Location
- Country: Canada
- Province: Quebec
- Region: Centre-du-Québec
- Regional County Municipality: Les Sources Regional County Municipality

Physical characteristics
- Source: Streams
- • location: Wotton
- • coordinates: 45°51′45″N 71°47′26″W﻿ / ﻿45.862632°N 71.79045°W
- • elevation: 300 m (980 ft)
- Mouth: Nicolet Southwest River
- • location: Wotton
- • coordinates: 45°46′39″N 71°49′32″W﻿ / ﻿45.7775°N 71.82555°W
- • elevation: 183 m (600 ft)

Basin features
- Progression: Nicolet Centre River, Nicolet Southwest River, Nicolet River, St.
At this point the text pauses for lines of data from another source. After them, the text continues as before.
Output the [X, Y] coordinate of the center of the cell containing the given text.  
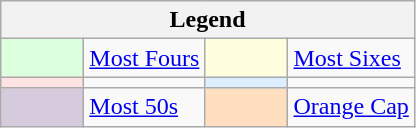
Orange Cap [351, 107]
Most Fours [144, 58]
Legend [208, 20]
Most 50s [144, 107]
Most Sixes [351, 58]
Output the (X, Y) coordinate of the center of the cell containing the given text.  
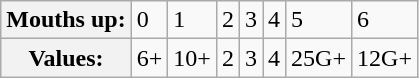
12G+ (385, 58)
10+ (192, 58)
1 (192, 20)
6+ (150, 58)
Mouths up: (66, 20)
6 (385, 20)
0 (150, 20)
5 (319, 20)
Values: (66, 58)
25G+ (319, 58)
Return the [X, Y] coordinate for the center point of the cell that contains the specified text.  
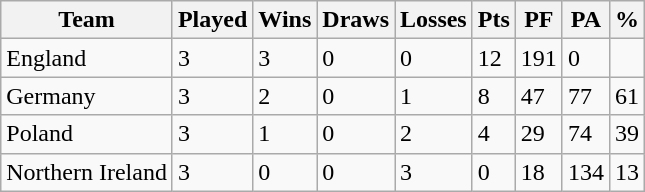
18 [538, 172]
191 [538, 58]
8 [494, 96]
47 [538, 96]
134 [586, 172]
Poland [87, 134]
4 [494, 134]
Losses [433, 20]
Team [87, 20]
Germany [87, 96]
England [87, 58]
Wins [285, 20]
39 [626, 134]
12 [494, 58]
PA [586, 20]
77 [586, 96]
Northern Ireland [87, 172]
Pts [494, 20]
PF [538, 20]
13 [626, 172]
74 [586, 134]
Draws [356, 20]
Played [212, 20]
% [626, 20]
61 [626, 96]
29 [538, 134]
Determine the (X, Y) coordinate at the center of the cell enclosing the given text.  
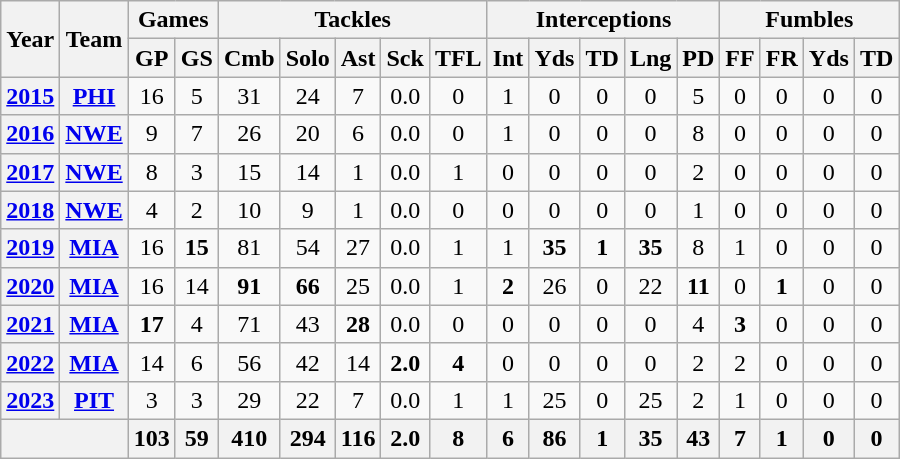
31 (249, 96)
54 (308, 248)
103 (152, 438)
FR (782, 58)
71 (249, 324)
42 (308, 362)
2022 (30, 362)
20 (308, 134)
29 (249, 400)
GS (196, 58)
Sck (405, 58)
Fumbles (810, 20)
Int (508, 58)
2017 (30, 172)
2021 (30, 324)
17 (152, 324)
Interceptions (604, 20)
28 (358, 324)
116 (358, 438)
10 (249, 210)
PIT (94, 400)
Cmb (249, 58)
Ast (358, 58)
27 (358, 248)
91 (249, 286)
Solo (308, 58)
86 (554, 438)
294 (308, 438)
2019 (30, 248)
2018 (30, 210)
410 (249, 438)
66 (308, 286)
Tackles (352, 20)
FF (740, 58)
59 (196, 438)
24 (308, 96)
GP (152, 58)
Lng (650, 58)
Games (173, 20)
2020 (30, 286)
PD (698, 58)
2015 (30, 96)
Year (30, 39)
TFL (458, 58)
2016 (30, 134)
Team (94, 39)
56 (249, 362)
PHI (94, 96)
2023 (30, 400)
81 (249, 248)
11 (698, 286)
Capture the cell that displays the provided text and extract its [X, Y] central coordinate. 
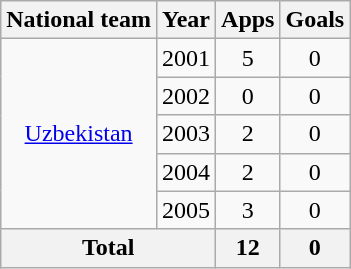
2001 [186, 58]
Year [186, 20]
Uzbekistan [79, 134]
Total [108, 248]
2005 [186, 210]
2002 [186, 96]
Apps [248, 20]
3 [248, 210]
National team [79, 20]
2003 [186, 134]
Goals [315, 20]
5 [248, 58]
2004 [186, 172]
12 [248, 248]
Capture the cell that displays the provided text and extract its (x, y) central coordinate. 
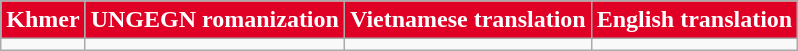
English translation (694, 20)
UNGEGN romanization (214, 20)
Vietnamese translation (468, 20)
Khmer (43, 20)
Provide the [x, y] coordinate of the cell's center where the given text is located.  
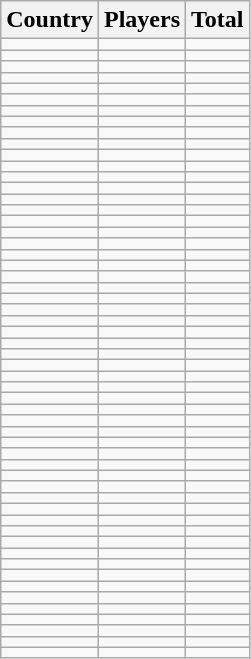
Players [142, 20]
Total [218, 20]
Country [50, 20]
Identify which cell holds the provided text, then report its [X, Y] central coordinate. 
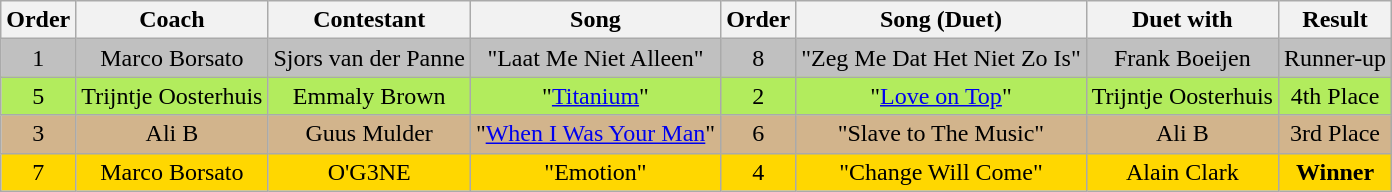
"When I Was Your Man" [595, 134]
"Zeg Me Dat Het Niet Zo Is" [942, 58]
Frank Boeijen [1182, 58]
2 [758, 96]
Guus Mulder [369, 134]
4 [758, 172]
Emmaly Brown [369, 96]
Result [1334, 20]
Song (Duet) [942, 20]
6 [758, 134]
4th Place [1334, 96]
Duet with [1182, 20]
"Titanium" [595, 96]
Alain Clark [1182, 172]
Runner-up [1334, 58]
"Emotion" [595, 172]
8 [758, 58]
"Slave to The Music" [942, 134]
3 [38, 134]
"Love on Top" [942, 96]
Sjors van der Panne [369, 58]
O'G3NE [369, 172]
3rd Place [1334, 134]
Contestant [369, 20]
Coach [172, 20]
"Laat Me Niet Alleen" [595, 58]
7 [38, 172]
Winner [1334, 172]
5 [38, 96]
"Change Will Come" [942, 172]
Song [595, 20]
1 [38, 58]
Return [X, Y] of the center of cell containing provided text 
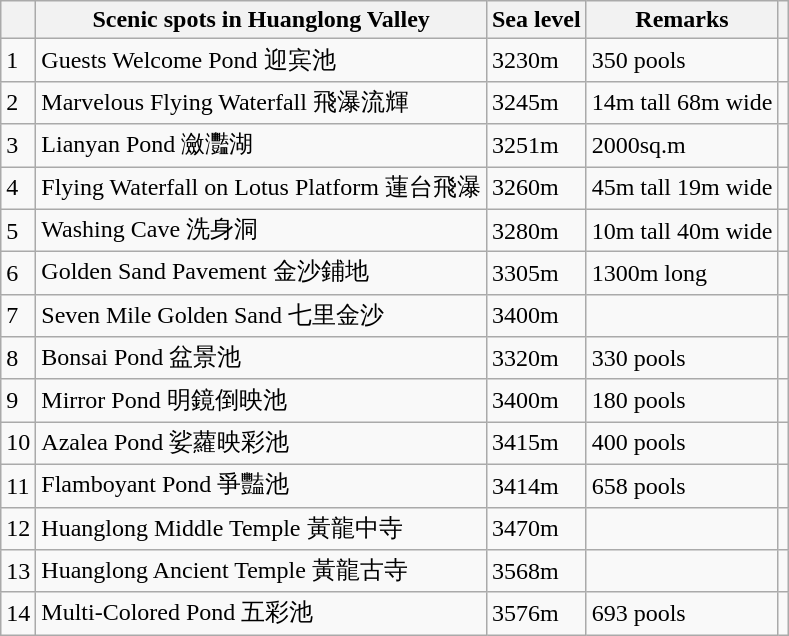
3280m [536, 230]
Remarks [682, 20]
Golden Sand Pavement 金沙鋪地 [262, 274]
658 pools [682, 486]
2 [18, 102]
3260m [536, 188]
330 pools [682, 358]
12 [18, 528]
3305m [536, 274]
Lianyan Pond 瀲灩湖 [262, 146]
3568m [536, 572]
13 [18, 572]
Guests Welcome Pond 迎宾池 [262, 60]
Azalea Pond 娑蘿映彩池 [262, 444]
3245m [536, 102]
45m tall 19m wide [682, 188]
Flying Waterfall on Lotus Platform 蓮台飛瀑 [262, 188]
3251m [536, 146]
Sea level [536, 20]
3415m [536, 444]
9 [18, 400]
Multi-Colored Pond 五彩池 [262, 614]
10m tall 40m wide [682, 230]
1 [18, 60]
3414m [536, 486]
Bonsai Pond 盆景池 [262, 358]
180 pools [682, 400]
400 pools [682, 444]
1300m long [682, 274]
14 [18, 614]
Marvelous Flying Waterfall 飛瀑流輝 [262, 102]
Scenic spots in Huanglong Valley [262, 20]
6 [18, 274]
2000sq.m [682, 146]
Huanglong Ancient Temple 黃龍古寺 [262, 572]
8 [18, 358]
3576m [536, 614]
Seven Mile Golden Sand 七里金沙 [262, 316]
Washing Cave 洗身洞 [262, 230]
3 [18, 146]
10 [18, 444]
14m tall 68m wide [682, 102]
693 pools [682, 614]
3470m [536, 528]
7 [18, 316]
5 [18, 230]
Flamboyant Pond 爭豔池 [262, 486]
350 pools [682, 60]
Mirror Pond 明鏡倒映池 [262, 400]
4 [18, 188]
Huanglong Middle Temple 黃龍中寺 [262, 528]
3230m [536, 60]
11 [18, 486]
3320m [536, 358]
Identify which cell holds the provided text, then report its [X, Y] central coordinate. 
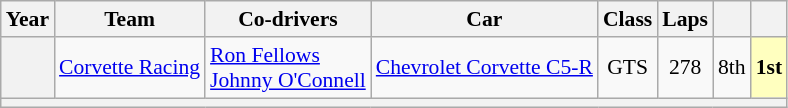
Year [28, 19]
GTS [628, 68]
Corvette Racing [130, 68]
Car [484, 19]
278 [685, 68]
8th [732, 68]
Co-drivers [288, 19]
1st [770, 68]
Chevrolet Corvette C5-R [484, 68]
Class [628, 19]
Ron Fellows Johnny O'Connell [288, 68]
Laps [685, 19]
Team [130, 19]
From the cell containing the given text, extract its center point as (x, y) coordinate. 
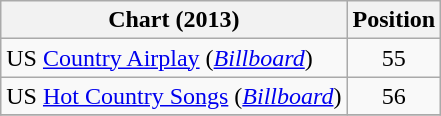
US Country Airplay (Billboard) (174, 58)
55 (394, 58)
Position (394, 20)
Chart (2013) (174, 20)
56 (394, 96)
US Hot Country Songs (Billboard) (174, 96)
Pinpoint the cell where the given text exists, returning its [x, y] midpoint coordinate. 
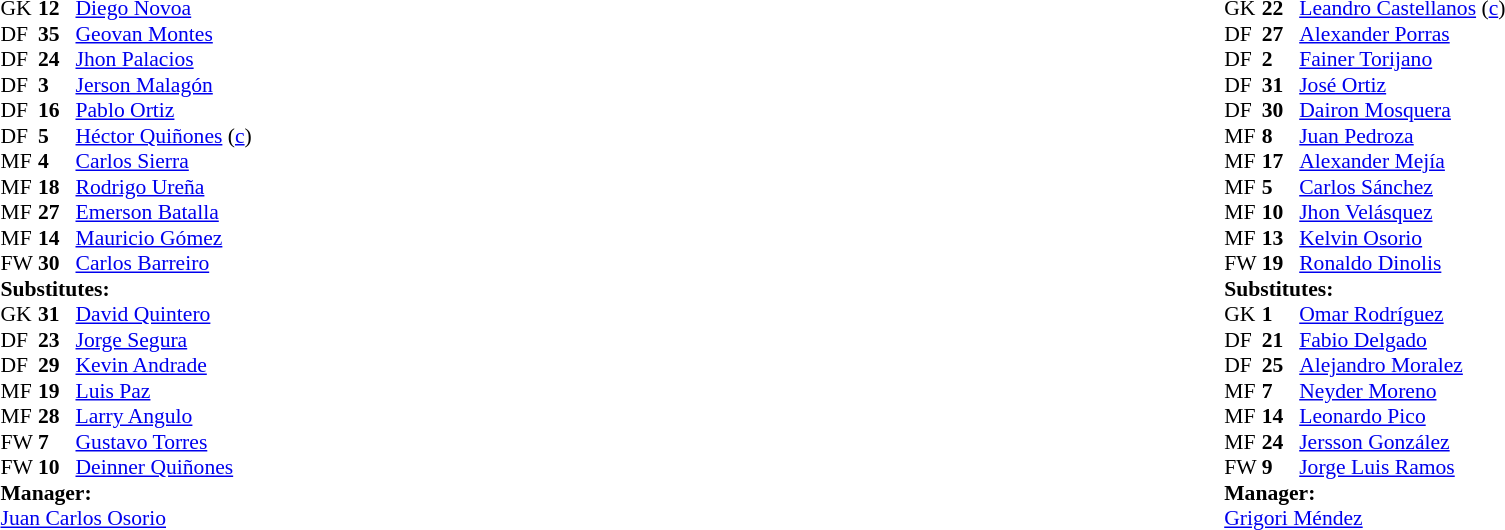
23 [57, 340]
35 [57, 34]
José Ortiz [1402, 85]
Carlos Barreiro [164, 263]
Omar Rodríguez [1402, 315]
Emerson Batalla [164, 213]
28 [57, 417]
Carlos Sánchez [1402, 187]
8 [1281, 136]
Larry Angulo [164, 417]
Jhon Velásquez [1402, 213]
29 [57, 365]
Jorge Segura [164, 340]
4 [57, 161]
Geovan Montes [164, 34]
Fainer Torijano [1402, 59]
25 [1281, 365]
Juan Pedroza [1402, 136]
Deinner Quiñones [164, 467]
Mauricio Gómez [164, 238]
Jersson González [1402, 442]
1 [1281, 315]
16 [57, 111]
Luis Paz [164, 391]
Kevin Andrade [164, 365]
Dairon Mosquera [1402, 111]
13 [1281, 238]
Alexander Mejía [1402, 161]
Jhon Palacios [164, 59]
17 [1281, 161]
Alejandro Moralez [1402, 365]
18 [57, 187]
Neyder Moreno [1402, 391]
Pablo Ortiz [164, 111]
Héctor Quiñones (c) [164, 136]
Ronaldo Dinolis [1402, 263]
21 [1281, 340]
Rodrigo Ureña [164, 187]
Kelvin Osorio [1402, 238]
Fabio Delgado [1402, 340]
9 [1281, 467]
2 [1281, 59]
Alexander Porras [1402, 34]
3 [57, 85]
David Quintero [164, 315]
Carlos Sierra [164, 161]
Jorge Luis Ramos [1402, 467]
Leonardo Pico [1402, 417]
Jerson Malagón [164, 85]
Gustavo Torres [164, 442]
Find where the given text appears and provide that cell's center as [X, Y] coordinate. 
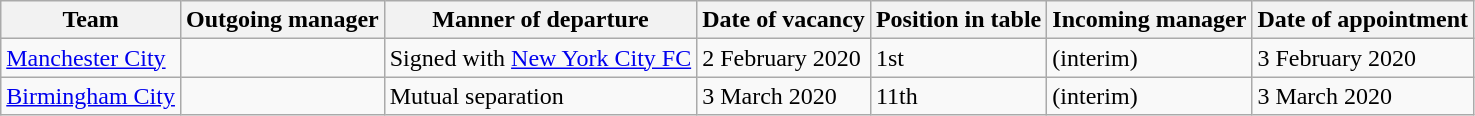
Team [91, 20]
Position in table [958, 20]
Incoming manager [1150, 20]
2 February 2020 [784, 58]
Date of vacancy [784, 20]
Date of appointment [1363, 20]
Manchester City [91, 58]
Mutual separation [540, 96]
3 February 2020 [1363, 58]
Outgoing manager [282, 20]
Signed with New York City FC [540, 58]
1st [958, 58]
Manner of departure [540, 20]
Birmingham City [91, 96]
11th [958, 96]
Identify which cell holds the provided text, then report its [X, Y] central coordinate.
Lawrence River
- • left: (upstream) rivière chez Larrivée
- • right: (upstream)

= Nicolet North-East River =

River in Centre-du-Québec, Quebec (Canada)

The Nicolet North-East River is a tributary of the west bank of the Nicolet Centre River which empties into the Nicolet Southwest River (hydrographic slope of the Nicolet River). It flows into the municipality of Wotton, in the Les Sources Regional County Municipality (MRC), in the administrative region of Estrie, in Quebec, in Canada.

== Geography ==

The main neighboring hydrographic slopes of the "Nicolet Northeast River" are:
- North side: Nicolet River, Laflamme stream;
- East side: Nicolet River, Turgeon stream;
- South side Nicolet Centre River;
- West side: Nicolet Southwest River.

The Nicolet Nord-Est river has its source in the third rang of the municipality of Saint-Adrien, almost at the limit of Notre-Dame-de-Ham. Its source is located near Chemin du 2e Rang.

The main tributaries of the North-East Nicolet river are the Bissonnette River and the rivière chez Larrivée.

The Northeast Nicolet River empties on the north shore of the Nicolet Centre River at 1.4 km upstream of the mouth of the latter and 0.7 km downstream from the confluence of the Duchesne stream.

== Toponymy ==

The toponym "Rivière Nicolet Nord-Est" was made official on December 5, 1968, at the Commission de toponymie du Québec.